Homer's sign code works, and the revisions suggested by the Planning Department make it even better. What the sign code does right is create uniform guidelines for all businesses that strike a compromise between garish, extravagant signs and the ability to advertise a company's products and services. What happens in Vegas should stay in Vegas — including gaudy signs.

A lot of objections to the sign code revisions come from the prohibition of sandwich board and temporary signs for businesses. Planning commission chair Sharon Minsch is right when she says some people objecting to the revisions "haven't bothered to get permits, don't know what the rules are and don't care about it."

Under the current code, businesses in some zoning districts can get permits for sandwich boards, but when the Homer News asked a few who had them up, they said they hadn't gotten permits. You can still put up a sandwich board for a limited time — 14 days in a 90-day period — but it's clear a lot of businesses in town and on the Homer Spit have figured out the zoning enforcement officer doesn't have time to keep track.

Sandwich boards are flat out prohibited in road rights of way. That doesn't mean off the sidewalk — it means well away from the sidewalk. Rights of way vary, particularly on the Spit, but it doesn't take a surveyor to figure out that a sign on the edge of the road or blocking the view at an intersection is a safety hazard.
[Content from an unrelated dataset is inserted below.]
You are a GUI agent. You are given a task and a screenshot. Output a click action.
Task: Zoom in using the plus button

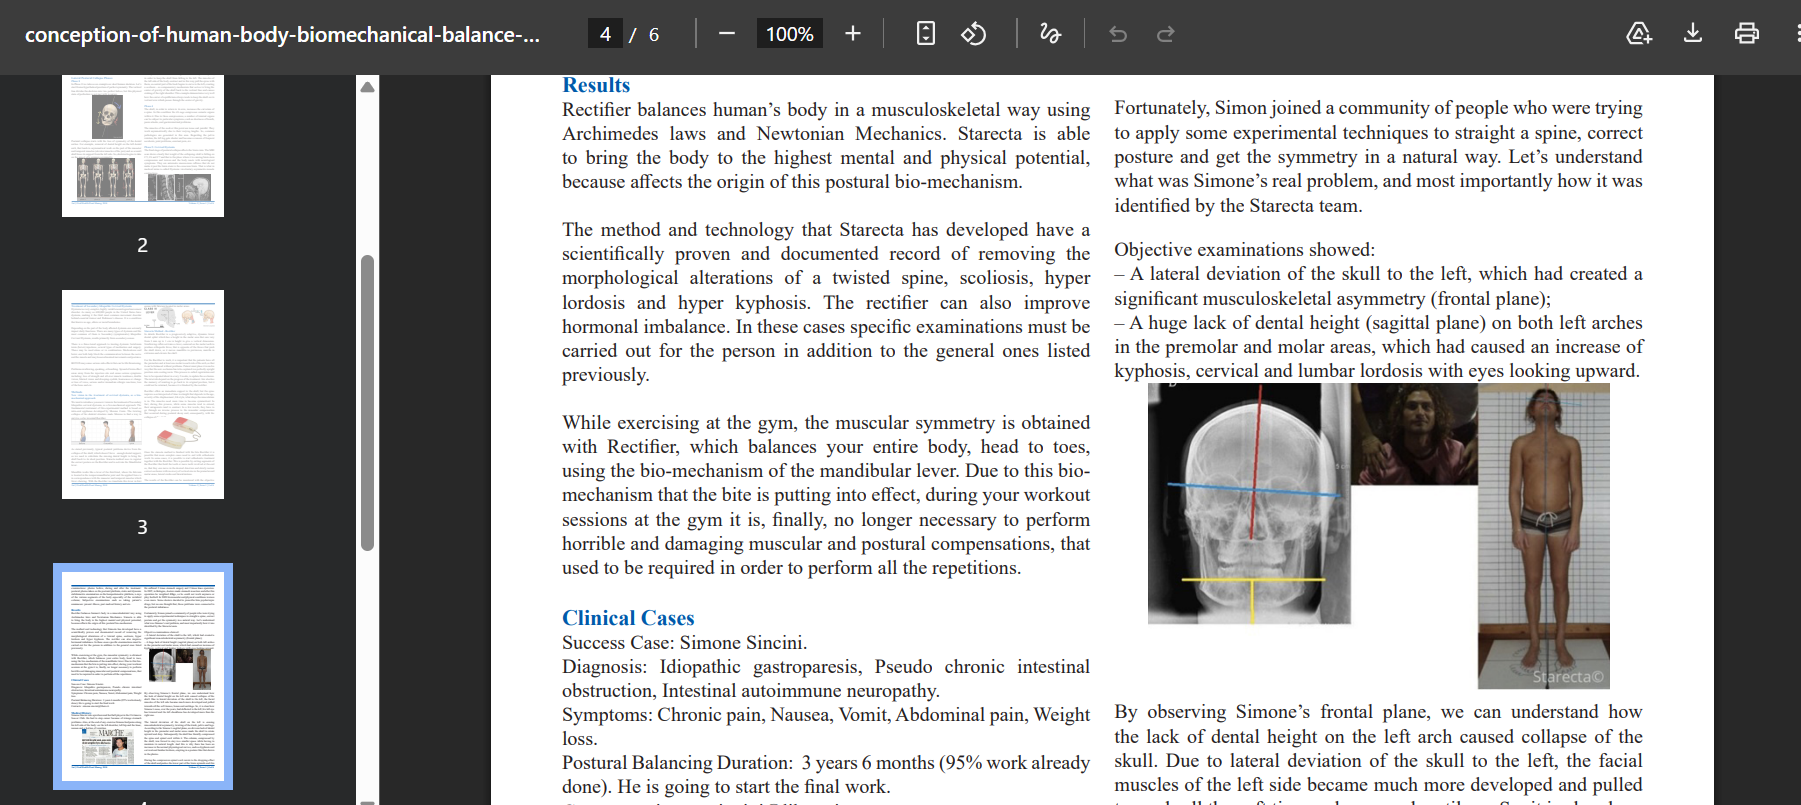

It's the abuse of the sandwich board rules that led the planning department to recommend prohibiting them outright. Except for civic functions — for example, the Share the Spirit Spaghetti Feed sign by the Homer Elks Lodge would be OK — commercial advertising on sandwich boards would be banned.

We understand the frustration of small and new businesses trying to stand out in a challenging economy. Breaking the sign code might bring results, but it takes an unfair advantage over those who follow the rules. Of course it works — your neighbors aren't scofflaws and so your sign stands out. Those businesses who follow the rules should tell the planning commission not to reward the rule breakers.

Besides, the revision in one way makes the law better for businesses, particularly those on boardwalks on the Spit. Boardwalks are usually one lot, and the current code sets a signage restriction by the lot. City Planner Rick Abboud said he can't issue sign permits to single boardwalk buildings. If a lot has 10 shops, technically they'd have to split the 150-square-feet maximum signage allowed. The suggested revisions would loosen up that code and determine signage on a per building basis. The revision also would apply to multiple-building complexes in town.

That's helping, not hurting, businesses.

That's the spirit of the sign code and the revisions. It treats businesses the same whether a summer shop on the Spit, a new business on Pioneer Avenue or a long-established enterprise. The sign code lets businesses advertise their location without sacrificing the reason people visit and settle in Homer: the beauty of our natural setting and our town.

Yes, business can be hard, yes, it can be tough, but if we're creative, offer a good product and work together without taking unfair advantages, we'll all succeed.